- _TASK_: Where the line containing "Open the dropdown arrow next to 设为默认值" appears in the entries below, start there and print only that line and every line after it, exactly, through the end, excluding pictures.

- _RECORDS PROVIDED_:
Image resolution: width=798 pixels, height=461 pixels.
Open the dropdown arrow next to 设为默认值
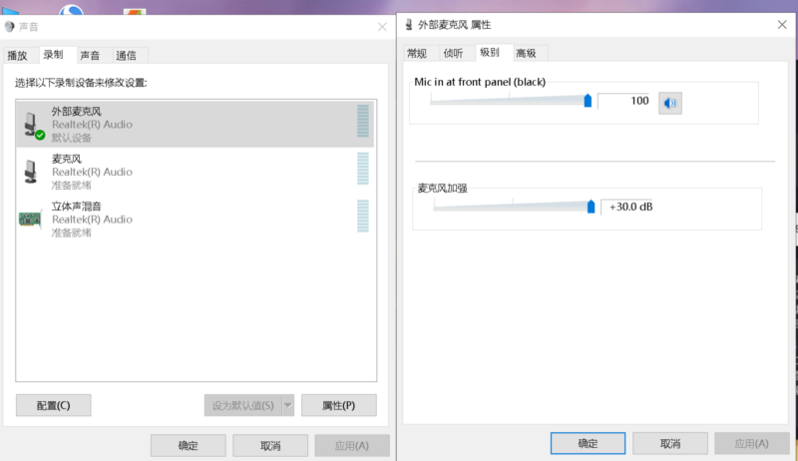tap(288, 405)
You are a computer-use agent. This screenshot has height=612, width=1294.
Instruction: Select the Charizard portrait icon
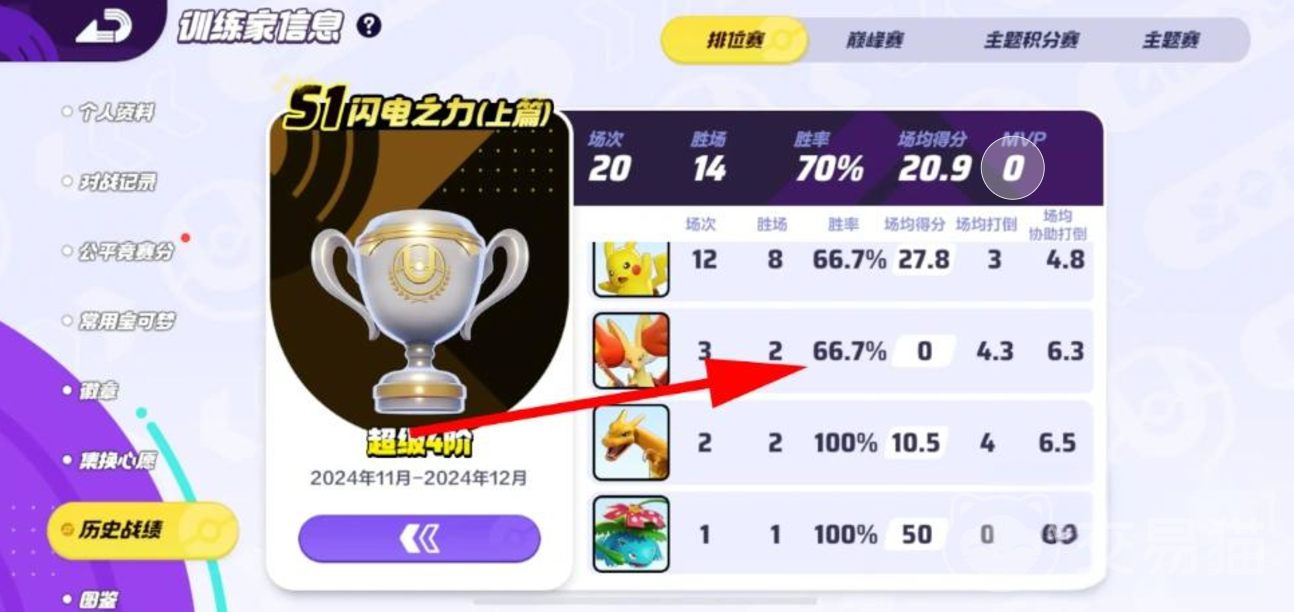[631, 442]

- _RESPONSE BOX_:
Open the dropdown arrow next to 设为默认值
tap(288, 405)
You are a computer-use agent. This screenshot has height=612, width=1294.
Instruction: Select the Charizard portrait icon
[631, 442]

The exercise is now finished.